ServiceThread#waitForRunning

很基础的方法,可以在Run函数里控制循环的节奏(支持通过wakeup唤醒)

使用到的地方:

http://img.cana.space/picStore/20201129163820.png

源码:

 1
 2
 3
 4
 5
 6
 7
 8
 9
10
11
12
13
14
15
16
17
18
19
20
21
22
23
24
25
26
27
28
29
30
31
32
// 外部的线程唤醒本线程
    public void wakeup() {
        if (hasNotified.compareAndSet(false, true)) {
            // 避免多次调用
            waitPoint.countDown(); // notify
        }
    }

    // 在Run函数里控制循环的节奏(支持通过wakeup唤醒)
    protected void waitForRunning(long interval) {
				// 已经通知过了,说明有数据可以处理了,提前结束等待
        if (hasNotified.compareAndSet(true, false)) {
          	// 空方法,供业务方扩展
            this.onWaitEnd();
            return;
        }

        //entry to wait
        waitPoint.reset();

        try {
            waitPoint.await(interval, TimeUnit.MILLISECONDS);
        } catch (InterruptedException e) {
            log.error("Interrupted", e);
        } finally {
            hasNotified.set(false);
            this.onWaitEnd();
        }
    }

    protected void onWaitEnd() {
    }

CountDownLatch2

多了个reset方法,可以将计数器进行复位。

同步刷盘和异步刷盘特点

同步刷盘

  • 数据可靠性高
  • 同步刷盘性能比异步刷盘性能要低,官方说差10%左右
  • 适用于金融等对数据可靠性要求高的场景

异步刷盘

  • Broker的性能和吞吐量高
  • 客户端延时低
  • Broker异常关闭时,有少量消息丢失

为什么出现 TransientStorePool

rocketmq对消息读写进行的优化,下面是来自社区胡宗棠老师的总结

一般有两种方式进行读写

第一种,Mmap+PageCache的方式

读写消息都走的是pageCache,这样子读写都在pagecache里面不可避免会有锁的问题,在并发的读写操作情况下,会出现缺页中断降低,内存加锁,污染页的回写。

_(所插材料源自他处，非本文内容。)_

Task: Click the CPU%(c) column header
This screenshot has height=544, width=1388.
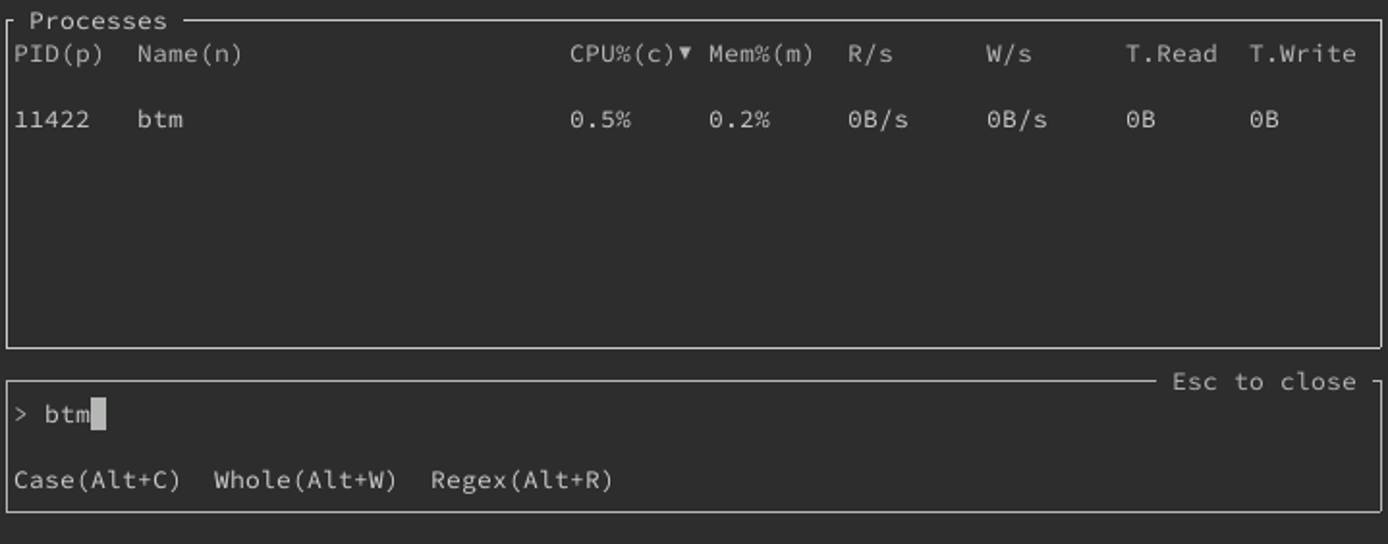Action: click(622, 54)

第二种,DirectByteBuffer(堆外内存)+PageCache的两层架构方式

这样子可以实现读写消息分离,写入消息时候写到的是DirectByteBuffer——堆外内存中,读消息走的是PageCache(对于,DirectByteBuffer是两步刷盘,一步是刷到PageCache,还有一步是刷到磁盘文件中),带来的好处就是,避免了内存操作的很多容易堵的地方,降低了时延,比如说缺页中断降低,内存加锁,污染页的回写。